EXERCISE MATERIAL Start Marker

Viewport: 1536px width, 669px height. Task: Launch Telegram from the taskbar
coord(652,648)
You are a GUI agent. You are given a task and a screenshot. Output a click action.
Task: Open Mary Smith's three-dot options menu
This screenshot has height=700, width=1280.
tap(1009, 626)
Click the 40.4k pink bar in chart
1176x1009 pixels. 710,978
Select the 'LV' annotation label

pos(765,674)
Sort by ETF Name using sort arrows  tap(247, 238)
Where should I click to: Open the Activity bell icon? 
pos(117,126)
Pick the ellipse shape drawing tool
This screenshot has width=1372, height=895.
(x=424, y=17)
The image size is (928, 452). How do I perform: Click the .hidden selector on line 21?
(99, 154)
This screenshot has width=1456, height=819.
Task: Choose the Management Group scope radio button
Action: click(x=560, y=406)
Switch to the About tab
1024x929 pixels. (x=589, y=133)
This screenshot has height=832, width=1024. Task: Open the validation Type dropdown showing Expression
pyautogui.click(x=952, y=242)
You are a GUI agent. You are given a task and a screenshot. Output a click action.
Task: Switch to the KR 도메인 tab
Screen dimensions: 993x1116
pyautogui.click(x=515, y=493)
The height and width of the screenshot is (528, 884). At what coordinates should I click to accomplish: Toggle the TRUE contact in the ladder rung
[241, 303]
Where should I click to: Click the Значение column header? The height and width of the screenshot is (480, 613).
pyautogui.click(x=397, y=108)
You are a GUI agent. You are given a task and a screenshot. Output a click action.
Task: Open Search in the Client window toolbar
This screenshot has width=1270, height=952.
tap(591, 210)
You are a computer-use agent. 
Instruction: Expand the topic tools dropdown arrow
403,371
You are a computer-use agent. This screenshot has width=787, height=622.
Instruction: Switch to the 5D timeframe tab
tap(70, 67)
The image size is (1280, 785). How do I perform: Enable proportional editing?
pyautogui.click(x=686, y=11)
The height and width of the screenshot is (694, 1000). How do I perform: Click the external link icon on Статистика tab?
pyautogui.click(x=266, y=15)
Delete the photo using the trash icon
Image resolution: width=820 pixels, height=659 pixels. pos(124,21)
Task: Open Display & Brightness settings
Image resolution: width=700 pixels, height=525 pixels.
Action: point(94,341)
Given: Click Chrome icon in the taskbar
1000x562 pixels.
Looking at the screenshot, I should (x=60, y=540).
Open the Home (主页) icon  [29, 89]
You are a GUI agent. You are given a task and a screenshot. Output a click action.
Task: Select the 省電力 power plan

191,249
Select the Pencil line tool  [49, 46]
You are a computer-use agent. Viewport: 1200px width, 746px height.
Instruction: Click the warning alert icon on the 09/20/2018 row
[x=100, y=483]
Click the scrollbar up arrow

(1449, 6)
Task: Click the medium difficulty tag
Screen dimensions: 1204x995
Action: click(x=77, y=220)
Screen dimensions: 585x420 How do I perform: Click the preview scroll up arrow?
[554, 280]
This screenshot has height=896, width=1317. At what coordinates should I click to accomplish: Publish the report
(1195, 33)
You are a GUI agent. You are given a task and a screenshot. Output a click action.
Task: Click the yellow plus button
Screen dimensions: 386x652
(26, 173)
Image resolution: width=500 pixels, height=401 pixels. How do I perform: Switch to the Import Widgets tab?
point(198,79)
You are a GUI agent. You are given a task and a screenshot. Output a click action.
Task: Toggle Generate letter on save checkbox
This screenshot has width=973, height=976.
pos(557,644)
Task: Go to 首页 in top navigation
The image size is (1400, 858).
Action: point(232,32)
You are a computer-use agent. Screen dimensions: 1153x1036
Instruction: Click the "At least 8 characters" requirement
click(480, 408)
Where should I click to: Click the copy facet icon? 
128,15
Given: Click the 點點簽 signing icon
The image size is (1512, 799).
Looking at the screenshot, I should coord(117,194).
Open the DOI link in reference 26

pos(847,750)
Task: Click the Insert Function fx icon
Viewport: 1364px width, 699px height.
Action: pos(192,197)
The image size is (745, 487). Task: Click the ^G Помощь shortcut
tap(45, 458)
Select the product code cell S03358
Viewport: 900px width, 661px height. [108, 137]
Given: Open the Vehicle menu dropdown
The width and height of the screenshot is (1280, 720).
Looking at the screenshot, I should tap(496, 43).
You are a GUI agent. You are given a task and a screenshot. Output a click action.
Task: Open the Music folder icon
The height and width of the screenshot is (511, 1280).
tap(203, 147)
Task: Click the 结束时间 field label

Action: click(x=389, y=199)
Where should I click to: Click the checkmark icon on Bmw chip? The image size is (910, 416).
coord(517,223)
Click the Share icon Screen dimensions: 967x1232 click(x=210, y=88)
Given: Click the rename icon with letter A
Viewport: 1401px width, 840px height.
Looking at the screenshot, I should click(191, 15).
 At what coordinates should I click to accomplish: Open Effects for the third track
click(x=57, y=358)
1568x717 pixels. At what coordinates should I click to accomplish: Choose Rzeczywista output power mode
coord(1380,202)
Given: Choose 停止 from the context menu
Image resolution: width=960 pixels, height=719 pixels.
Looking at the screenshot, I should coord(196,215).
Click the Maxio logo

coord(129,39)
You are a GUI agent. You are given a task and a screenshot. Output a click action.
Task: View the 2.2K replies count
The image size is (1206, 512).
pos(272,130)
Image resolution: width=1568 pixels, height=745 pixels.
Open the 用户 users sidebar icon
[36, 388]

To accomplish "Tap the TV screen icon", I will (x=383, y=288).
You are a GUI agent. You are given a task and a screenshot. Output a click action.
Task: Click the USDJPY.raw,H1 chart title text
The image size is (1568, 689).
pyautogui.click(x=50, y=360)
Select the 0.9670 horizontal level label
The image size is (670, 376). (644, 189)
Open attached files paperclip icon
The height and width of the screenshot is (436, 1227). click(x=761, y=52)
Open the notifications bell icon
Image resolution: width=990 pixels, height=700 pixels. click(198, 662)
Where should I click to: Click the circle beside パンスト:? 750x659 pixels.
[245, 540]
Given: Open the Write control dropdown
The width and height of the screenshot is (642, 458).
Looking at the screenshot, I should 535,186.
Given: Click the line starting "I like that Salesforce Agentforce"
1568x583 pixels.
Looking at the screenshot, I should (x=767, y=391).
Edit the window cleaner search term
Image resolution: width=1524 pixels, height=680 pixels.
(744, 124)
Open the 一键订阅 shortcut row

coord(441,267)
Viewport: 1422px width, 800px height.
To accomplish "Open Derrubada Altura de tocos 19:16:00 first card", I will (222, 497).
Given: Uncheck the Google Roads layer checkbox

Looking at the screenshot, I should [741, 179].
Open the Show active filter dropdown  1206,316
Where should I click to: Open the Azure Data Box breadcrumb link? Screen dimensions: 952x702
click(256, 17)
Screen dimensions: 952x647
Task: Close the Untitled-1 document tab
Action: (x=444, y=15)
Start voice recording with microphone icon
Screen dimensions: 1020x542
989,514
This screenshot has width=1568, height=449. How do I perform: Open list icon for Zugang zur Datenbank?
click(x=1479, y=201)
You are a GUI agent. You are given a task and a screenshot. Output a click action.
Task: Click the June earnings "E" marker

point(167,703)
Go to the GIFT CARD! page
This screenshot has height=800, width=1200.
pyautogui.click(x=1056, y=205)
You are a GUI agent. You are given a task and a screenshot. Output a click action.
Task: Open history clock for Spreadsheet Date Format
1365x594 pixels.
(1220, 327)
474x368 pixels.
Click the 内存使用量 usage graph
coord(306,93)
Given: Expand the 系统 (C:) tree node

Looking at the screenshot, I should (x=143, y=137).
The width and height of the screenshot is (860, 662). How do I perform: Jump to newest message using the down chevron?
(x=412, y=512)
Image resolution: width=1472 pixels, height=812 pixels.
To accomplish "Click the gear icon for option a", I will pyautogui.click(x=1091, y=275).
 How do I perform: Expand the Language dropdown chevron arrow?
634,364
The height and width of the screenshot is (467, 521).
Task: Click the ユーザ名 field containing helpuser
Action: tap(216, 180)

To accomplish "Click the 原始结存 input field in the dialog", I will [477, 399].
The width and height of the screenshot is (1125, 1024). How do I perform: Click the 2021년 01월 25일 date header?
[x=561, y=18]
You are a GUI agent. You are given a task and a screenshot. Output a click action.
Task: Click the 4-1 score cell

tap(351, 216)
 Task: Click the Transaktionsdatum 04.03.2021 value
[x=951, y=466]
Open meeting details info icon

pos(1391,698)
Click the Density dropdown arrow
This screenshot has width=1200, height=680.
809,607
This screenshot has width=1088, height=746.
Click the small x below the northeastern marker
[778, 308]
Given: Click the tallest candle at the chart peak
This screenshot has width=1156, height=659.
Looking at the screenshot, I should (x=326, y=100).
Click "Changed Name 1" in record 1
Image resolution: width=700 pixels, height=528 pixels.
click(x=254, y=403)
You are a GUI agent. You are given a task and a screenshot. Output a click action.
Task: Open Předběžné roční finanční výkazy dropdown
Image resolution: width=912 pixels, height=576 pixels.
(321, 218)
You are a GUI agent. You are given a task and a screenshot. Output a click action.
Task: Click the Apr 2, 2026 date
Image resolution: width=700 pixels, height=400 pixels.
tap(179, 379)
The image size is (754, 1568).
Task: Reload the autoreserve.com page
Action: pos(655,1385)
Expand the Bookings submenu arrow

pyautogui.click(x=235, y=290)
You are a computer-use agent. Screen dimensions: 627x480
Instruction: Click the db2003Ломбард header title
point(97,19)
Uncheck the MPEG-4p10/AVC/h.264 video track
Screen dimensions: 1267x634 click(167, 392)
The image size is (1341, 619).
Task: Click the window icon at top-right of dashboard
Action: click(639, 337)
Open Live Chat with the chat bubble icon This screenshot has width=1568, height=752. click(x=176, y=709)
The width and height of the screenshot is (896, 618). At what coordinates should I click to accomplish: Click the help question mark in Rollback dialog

EXERCISE MATERIAL End Marker

* _EXERCISE AIM_:
Once you have identified the lines above that contain "dialog", copy each of them.

* _EXERCISE SOLUTION_:
To accomplish "Click the 原始结存 input field in the dialog", I will [477, 399].
The width and height of the screenshot is (896, 618). At what coordinates should I click to accomplish: Click the help question mark in Rollback dialog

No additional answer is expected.